You may think that setting up a bank savings account for your newborn's education will get him or her off to a great start. You might, however, want to think again. According to 2019 data from the College Board, the projected average cost for your newborn's four-year degree at a public college could total over $274,000. You would have to sock away about $11,000 per year in a savings account, assuming it earns interest at an average rate of 3% per year, to equal that almost by his or her freshman year. And should your child decide to attend a private college, the total could be over $622,000.Footnote 2
But don't despair yet. Even without time on your side — if your children are teenagers, for example — a sound investment strategy, coupled with knowledge of other college financing options, may put your children on the road to a valuable four-year college degree.

A sound strategy

As with any large financial goal, it's good to start investing early and often for college. First, set your goal: figure out how much you will need to save for each child based on his or her age. Then, develop an investment plan and stick with it. Consider discussing the following guidelines with your financial advisor when developing your plan.

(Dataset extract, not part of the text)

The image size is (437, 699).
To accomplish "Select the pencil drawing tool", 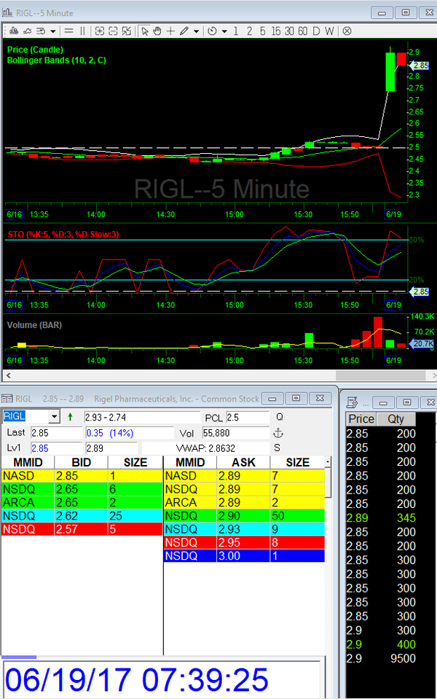I will point(184,31).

Goal: final tuition bill due in 12 to 22 years

With time on your side, your portfolio can potentially withstand a bit of volatility in your quest for higher returns. Stocks have historically provided the greatest long-term growth potential. Of course, past performance can't guarantee future results. You must remember the volatility involved in stock investing and consider your ability to wait out potential fluctuations in the value of your child's college investments.

Goal: final tuition bill due in 8 to 11 years

In addition to keeping your portfolio aimed toward growth with stocks and stock mutual funds, you might want to add or increase a fixed-income element to balance risk. Also, now is probably a good time to teach your child about investing — by encouraging that a portion of the dollars earned through paper routes and babysitting be contributed to the college investment plan.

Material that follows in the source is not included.